“The allocations ... are in line with the Abu Dhabi government policy to diversify its economic resources and reduce dependence on oil and gas industry revenues,” said the statement, published late on Sunday.
The plan includes building more than 12,500 houses as well as schools, roads and other infrastructure, said the government of Abu Dhabi, the largest of the seven United Arab Emirates. It said it was improving the investment environment by offering incentives and better facilities to companies.
It expects in 2013 to create 5,000 new jobs for UAE nationals in the emirate, which accounts for almost all UAE oil production. Some 3 billion dirhams worth of housing loans would be provided under the 2013-2017 plan.
“Social development projects were given priority in the Council’s deliberations due to their direct impact on public life,” the statement said.
“The Council members underlined the necessity to move forward with the social development projects in accordance with the timetables already stated because these projects are closely associated with progress being made ... in other sectors.”
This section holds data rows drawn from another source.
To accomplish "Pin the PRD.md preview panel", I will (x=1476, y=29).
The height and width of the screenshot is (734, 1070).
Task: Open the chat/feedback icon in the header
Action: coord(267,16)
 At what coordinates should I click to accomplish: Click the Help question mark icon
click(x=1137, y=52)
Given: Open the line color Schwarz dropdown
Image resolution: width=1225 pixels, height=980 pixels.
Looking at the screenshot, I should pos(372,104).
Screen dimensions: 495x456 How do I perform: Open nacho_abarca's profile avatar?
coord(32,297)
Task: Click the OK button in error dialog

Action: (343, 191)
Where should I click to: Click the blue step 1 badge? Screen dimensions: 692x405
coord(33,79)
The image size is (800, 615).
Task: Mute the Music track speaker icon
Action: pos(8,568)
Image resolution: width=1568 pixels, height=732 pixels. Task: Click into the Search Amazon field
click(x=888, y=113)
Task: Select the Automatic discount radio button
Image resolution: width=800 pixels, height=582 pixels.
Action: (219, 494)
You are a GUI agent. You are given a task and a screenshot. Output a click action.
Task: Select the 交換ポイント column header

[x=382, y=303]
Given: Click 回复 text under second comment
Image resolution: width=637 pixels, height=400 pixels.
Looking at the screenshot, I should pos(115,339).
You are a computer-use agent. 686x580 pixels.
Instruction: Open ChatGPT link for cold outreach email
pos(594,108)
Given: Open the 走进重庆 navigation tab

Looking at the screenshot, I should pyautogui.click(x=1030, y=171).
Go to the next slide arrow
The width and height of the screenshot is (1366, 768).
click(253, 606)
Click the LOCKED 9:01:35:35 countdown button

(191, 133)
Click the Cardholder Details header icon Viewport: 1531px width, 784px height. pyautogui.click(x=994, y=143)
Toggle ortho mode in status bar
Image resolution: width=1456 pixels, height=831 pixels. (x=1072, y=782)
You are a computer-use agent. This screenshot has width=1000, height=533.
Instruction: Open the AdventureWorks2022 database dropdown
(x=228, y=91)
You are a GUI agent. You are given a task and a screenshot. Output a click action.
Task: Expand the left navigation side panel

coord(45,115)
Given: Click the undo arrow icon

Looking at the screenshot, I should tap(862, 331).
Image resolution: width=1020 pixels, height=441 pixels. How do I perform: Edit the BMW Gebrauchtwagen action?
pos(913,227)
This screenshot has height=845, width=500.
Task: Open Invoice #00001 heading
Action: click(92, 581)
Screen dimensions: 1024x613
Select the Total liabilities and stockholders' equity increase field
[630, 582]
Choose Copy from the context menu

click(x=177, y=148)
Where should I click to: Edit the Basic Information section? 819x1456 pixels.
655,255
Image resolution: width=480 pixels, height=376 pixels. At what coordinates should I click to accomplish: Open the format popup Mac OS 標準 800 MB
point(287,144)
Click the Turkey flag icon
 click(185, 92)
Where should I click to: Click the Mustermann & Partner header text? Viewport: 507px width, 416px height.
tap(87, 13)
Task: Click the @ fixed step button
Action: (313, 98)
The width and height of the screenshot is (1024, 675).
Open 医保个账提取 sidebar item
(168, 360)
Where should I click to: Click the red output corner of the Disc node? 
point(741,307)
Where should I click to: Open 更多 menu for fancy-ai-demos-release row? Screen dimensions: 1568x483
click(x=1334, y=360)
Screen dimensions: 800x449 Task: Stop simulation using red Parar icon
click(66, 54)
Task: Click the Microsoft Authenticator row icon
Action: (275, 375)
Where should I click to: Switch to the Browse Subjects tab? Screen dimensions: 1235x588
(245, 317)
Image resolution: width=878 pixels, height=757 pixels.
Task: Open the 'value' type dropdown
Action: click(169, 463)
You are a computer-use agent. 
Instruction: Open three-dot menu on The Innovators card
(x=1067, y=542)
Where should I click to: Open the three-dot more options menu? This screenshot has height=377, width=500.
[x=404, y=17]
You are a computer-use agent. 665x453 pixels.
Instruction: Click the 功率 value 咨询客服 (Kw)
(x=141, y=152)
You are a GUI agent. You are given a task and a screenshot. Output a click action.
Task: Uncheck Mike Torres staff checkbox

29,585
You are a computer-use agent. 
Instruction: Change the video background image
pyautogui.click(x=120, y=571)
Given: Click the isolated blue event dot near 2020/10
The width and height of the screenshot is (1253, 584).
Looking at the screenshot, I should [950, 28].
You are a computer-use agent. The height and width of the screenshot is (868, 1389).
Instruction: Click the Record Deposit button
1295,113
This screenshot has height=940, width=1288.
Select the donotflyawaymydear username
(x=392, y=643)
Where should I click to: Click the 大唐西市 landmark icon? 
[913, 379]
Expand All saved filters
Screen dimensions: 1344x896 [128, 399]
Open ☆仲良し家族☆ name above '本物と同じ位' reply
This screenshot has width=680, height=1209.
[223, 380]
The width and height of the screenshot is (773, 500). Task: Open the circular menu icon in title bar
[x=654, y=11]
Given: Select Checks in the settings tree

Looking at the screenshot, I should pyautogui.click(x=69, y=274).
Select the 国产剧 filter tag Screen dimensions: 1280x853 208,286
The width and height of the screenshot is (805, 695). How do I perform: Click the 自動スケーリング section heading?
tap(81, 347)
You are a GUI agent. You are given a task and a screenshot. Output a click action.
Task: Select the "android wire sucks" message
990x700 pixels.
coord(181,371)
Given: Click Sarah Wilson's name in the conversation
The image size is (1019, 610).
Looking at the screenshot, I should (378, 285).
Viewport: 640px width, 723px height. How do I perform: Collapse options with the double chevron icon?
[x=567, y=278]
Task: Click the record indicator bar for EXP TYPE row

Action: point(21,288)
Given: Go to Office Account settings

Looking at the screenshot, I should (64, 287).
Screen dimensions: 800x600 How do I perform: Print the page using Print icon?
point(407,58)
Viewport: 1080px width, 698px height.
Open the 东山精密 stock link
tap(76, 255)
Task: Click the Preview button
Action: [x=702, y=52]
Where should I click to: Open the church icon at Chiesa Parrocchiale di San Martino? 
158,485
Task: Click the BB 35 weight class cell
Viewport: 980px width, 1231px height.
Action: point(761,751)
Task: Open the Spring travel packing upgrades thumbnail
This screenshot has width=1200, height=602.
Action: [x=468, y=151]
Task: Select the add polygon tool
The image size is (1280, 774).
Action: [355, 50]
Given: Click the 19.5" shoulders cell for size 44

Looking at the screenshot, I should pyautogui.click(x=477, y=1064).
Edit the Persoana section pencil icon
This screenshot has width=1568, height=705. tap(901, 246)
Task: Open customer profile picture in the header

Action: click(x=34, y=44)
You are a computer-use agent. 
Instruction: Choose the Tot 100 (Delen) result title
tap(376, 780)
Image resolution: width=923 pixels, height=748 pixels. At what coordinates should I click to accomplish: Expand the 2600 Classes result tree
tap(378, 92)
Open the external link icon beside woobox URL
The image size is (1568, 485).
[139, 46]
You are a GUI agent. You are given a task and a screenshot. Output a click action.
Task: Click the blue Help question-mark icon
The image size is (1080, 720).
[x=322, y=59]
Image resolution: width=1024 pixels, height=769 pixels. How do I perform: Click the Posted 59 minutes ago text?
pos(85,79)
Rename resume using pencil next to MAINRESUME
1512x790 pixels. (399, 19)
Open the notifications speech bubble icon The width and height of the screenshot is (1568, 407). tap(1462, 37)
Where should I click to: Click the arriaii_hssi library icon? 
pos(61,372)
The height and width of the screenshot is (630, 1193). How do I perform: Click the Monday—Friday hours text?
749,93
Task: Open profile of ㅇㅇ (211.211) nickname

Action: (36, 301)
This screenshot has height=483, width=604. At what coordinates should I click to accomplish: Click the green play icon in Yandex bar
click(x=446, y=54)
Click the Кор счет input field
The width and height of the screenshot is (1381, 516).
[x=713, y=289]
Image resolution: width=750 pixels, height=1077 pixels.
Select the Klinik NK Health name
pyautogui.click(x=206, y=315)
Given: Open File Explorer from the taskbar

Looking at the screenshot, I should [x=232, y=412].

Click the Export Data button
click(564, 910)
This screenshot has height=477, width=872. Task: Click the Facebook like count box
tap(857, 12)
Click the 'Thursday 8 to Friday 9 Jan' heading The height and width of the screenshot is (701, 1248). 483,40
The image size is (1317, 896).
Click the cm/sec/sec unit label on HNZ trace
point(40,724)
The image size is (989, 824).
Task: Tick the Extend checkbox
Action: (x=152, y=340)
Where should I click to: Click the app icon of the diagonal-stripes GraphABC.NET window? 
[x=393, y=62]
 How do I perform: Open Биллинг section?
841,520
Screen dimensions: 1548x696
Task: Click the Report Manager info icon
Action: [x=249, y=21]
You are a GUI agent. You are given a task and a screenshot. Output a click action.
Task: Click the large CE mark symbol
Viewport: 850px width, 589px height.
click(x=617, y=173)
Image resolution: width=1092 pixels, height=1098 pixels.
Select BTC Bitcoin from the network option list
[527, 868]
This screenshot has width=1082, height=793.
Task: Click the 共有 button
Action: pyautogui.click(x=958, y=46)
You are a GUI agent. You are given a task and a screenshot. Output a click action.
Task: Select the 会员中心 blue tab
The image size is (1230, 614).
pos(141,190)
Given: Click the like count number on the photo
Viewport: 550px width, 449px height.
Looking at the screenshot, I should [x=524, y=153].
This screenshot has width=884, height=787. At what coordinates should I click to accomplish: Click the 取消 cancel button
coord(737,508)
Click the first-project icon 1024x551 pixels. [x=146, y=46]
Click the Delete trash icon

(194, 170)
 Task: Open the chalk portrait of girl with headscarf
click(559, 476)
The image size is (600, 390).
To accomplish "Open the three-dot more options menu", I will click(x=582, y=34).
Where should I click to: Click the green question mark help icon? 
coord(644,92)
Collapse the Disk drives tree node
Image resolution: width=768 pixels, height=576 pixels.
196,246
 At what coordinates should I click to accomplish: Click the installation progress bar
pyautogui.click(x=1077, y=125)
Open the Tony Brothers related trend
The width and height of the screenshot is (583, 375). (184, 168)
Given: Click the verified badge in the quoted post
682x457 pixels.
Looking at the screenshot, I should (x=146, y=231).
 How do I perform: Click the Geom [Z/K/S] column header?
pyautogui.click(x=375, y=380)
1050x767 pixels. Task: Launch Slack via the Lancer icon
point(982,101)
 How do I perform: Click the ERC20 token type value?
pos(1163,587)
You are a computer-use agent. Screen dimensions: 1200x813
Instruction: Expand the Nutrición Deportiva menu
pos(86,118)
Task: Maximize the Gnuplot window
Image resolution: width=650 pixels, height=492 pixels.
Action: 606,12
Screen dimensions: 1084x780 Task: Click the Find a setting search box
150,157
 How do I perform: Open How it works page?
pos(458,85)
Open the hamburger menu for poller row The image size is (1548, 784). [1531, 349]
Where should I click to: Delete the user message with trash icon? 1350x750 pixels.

The emirate of some 2 million people, which accounts for around 78 percent of overall fiscal spending in the UAE and is home to one of the world’s largest sovereign wealth funds, does not publish its yearly budget plans and outcomes.
Abu Dhabi, traditionally more fiscally conservative than neighboring trade hub Dubai, postponed a number of development projects when it reviewed its economic strategy last year.
It is now proceeding with many of them, albeit at a slower pace. Last week it awarded a $653 million contract to build a branch of France’s Louvre museum, which it hopes will help to develop Abu Dhabi into a top tourist destination.
Government spending in Abu Dhabi, which makes up 65 percent of the UAE’s economic output, jumped 21 percent in 2011 to an estimated $86.2 billion, a report by the International Monetary Fund based on government figures showed in June 2012. Its revenues shot up 46 percent to $76.95 billion.
The UAE has not been hit by social unrest seen elsewhere in the Middle East since early 2011, but it has raised public spending along with its fellow oil exporters. It has a cradle-to-grave welfare system and its per capita income of nearly $49,000 in 2012 is one of the highest in the world.
Abu Dhabi’s economy was expected to grow 3.9 percent in 2012, lagging previous forecasts, but should pick up in the next few years helped by further diversification away from oil, the Department of Economic Development said in September.